Dataset records.
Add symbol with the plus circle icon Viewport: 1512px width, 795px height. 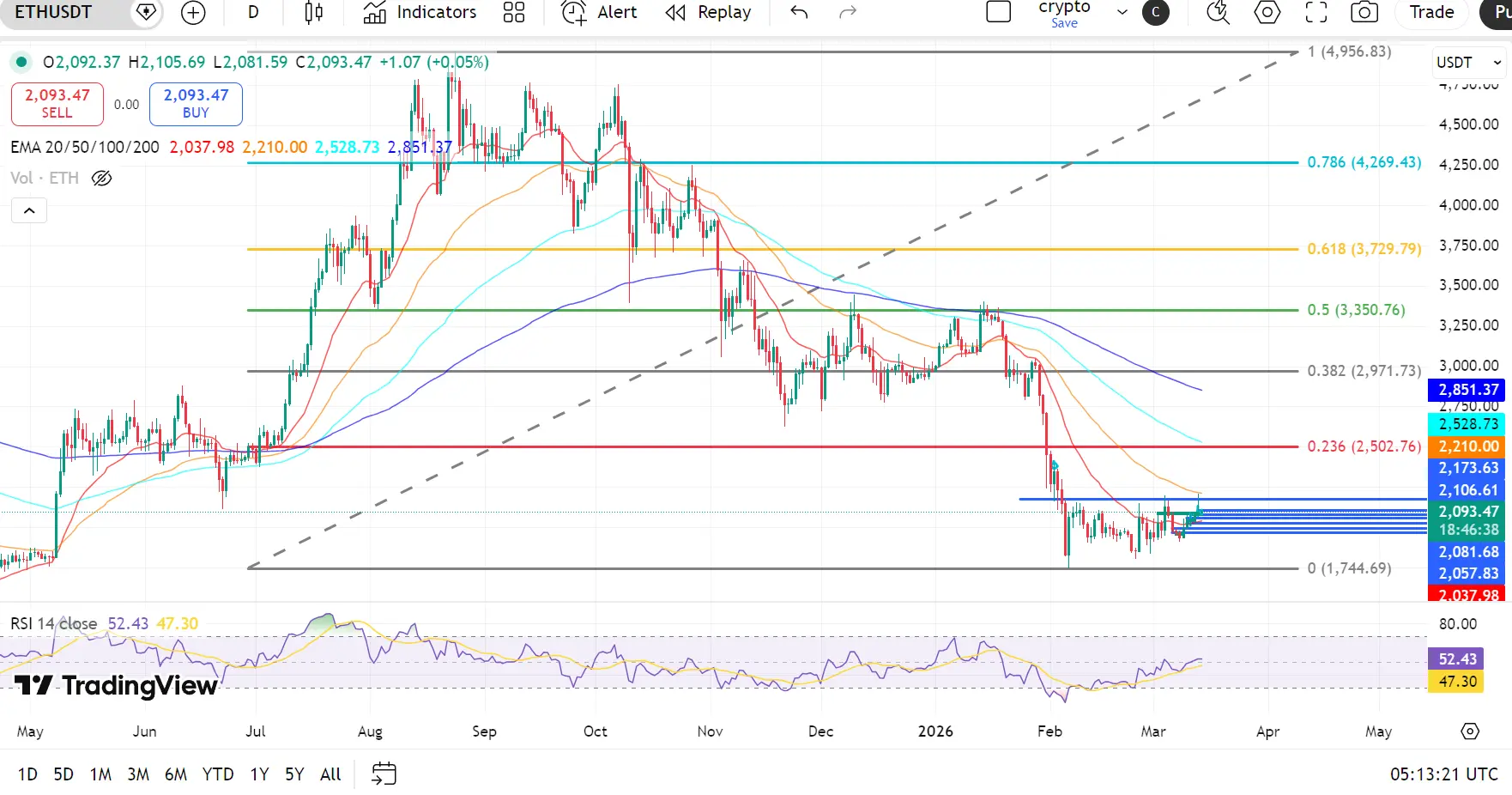click(x=193, y=12)
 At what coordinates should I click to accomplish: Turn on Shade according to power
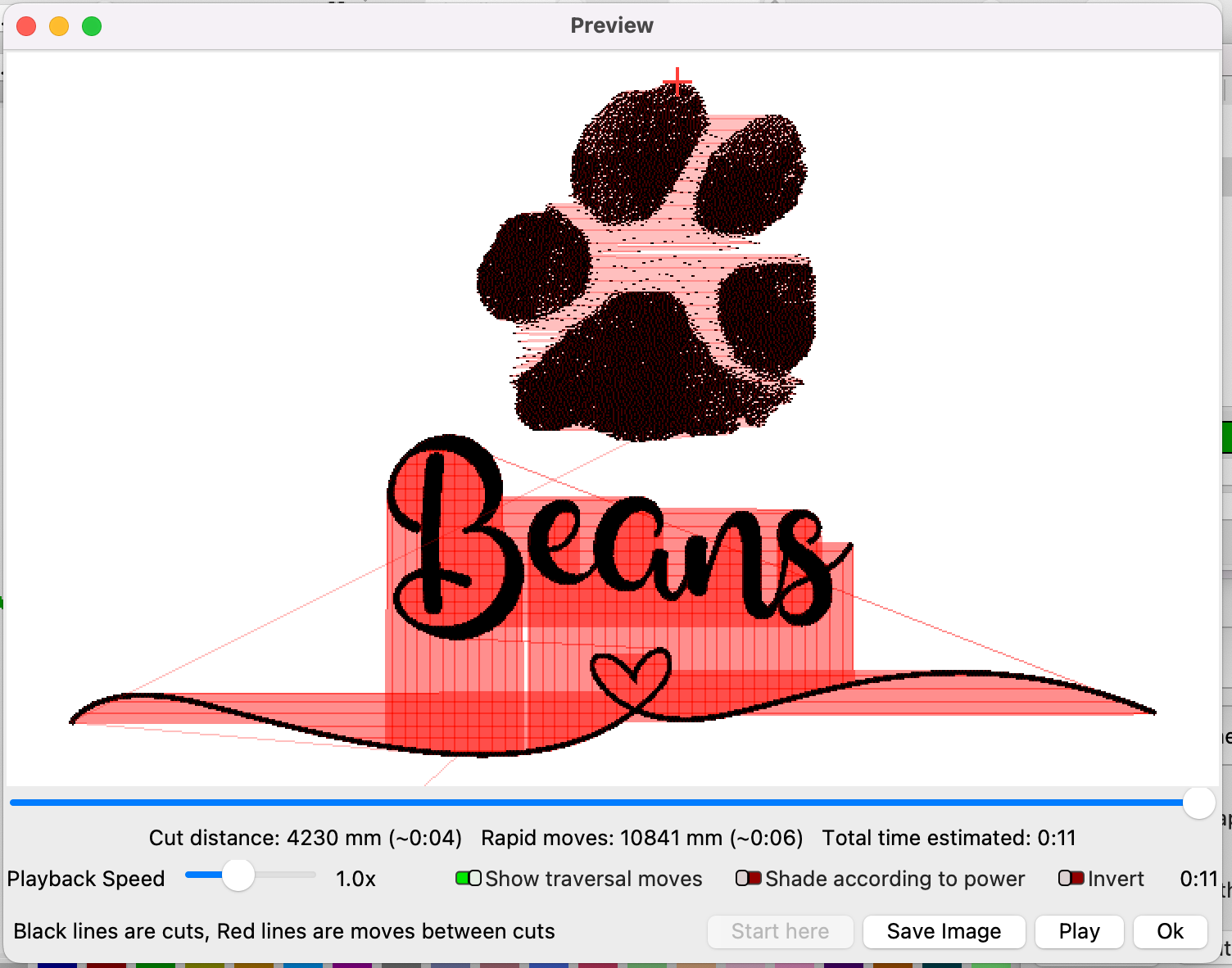pyautogui.click(x=748, y=879)
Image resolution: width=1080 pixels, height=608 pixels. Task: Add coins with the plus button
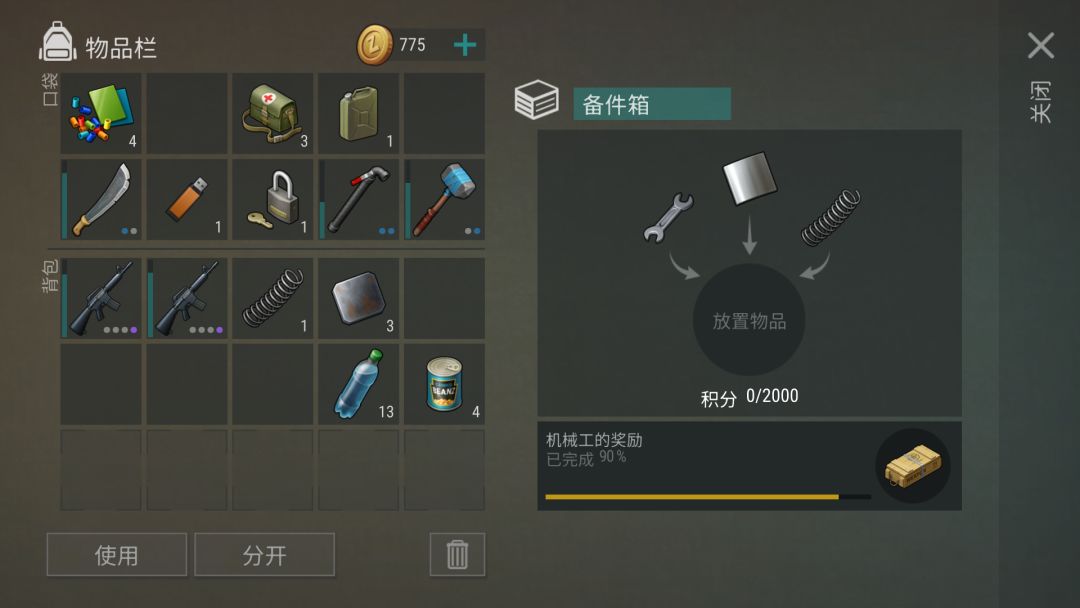(x=465, y=45)
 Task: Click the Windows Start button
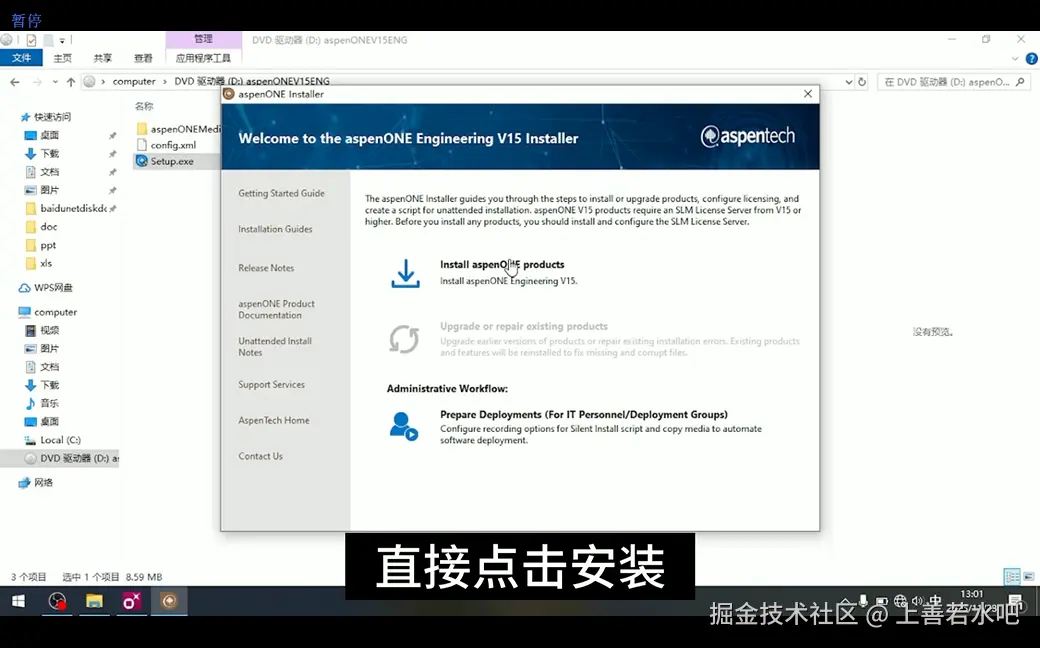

Instructions for the task. Beginning with the line that contains "At what coordinates", output every line down to the last line of the entries above exactly as written, apart from the pictures.

Response.
 At what coordinates should I click to accomplish: Turn on Shade according to power
pyautogui.click(x=748, y=879)
Image resolution: width=1080 pixels, height=608 pixels. Task: Add coins with the plus button
(x=465, y=45)
 Task: Click the Windows Start button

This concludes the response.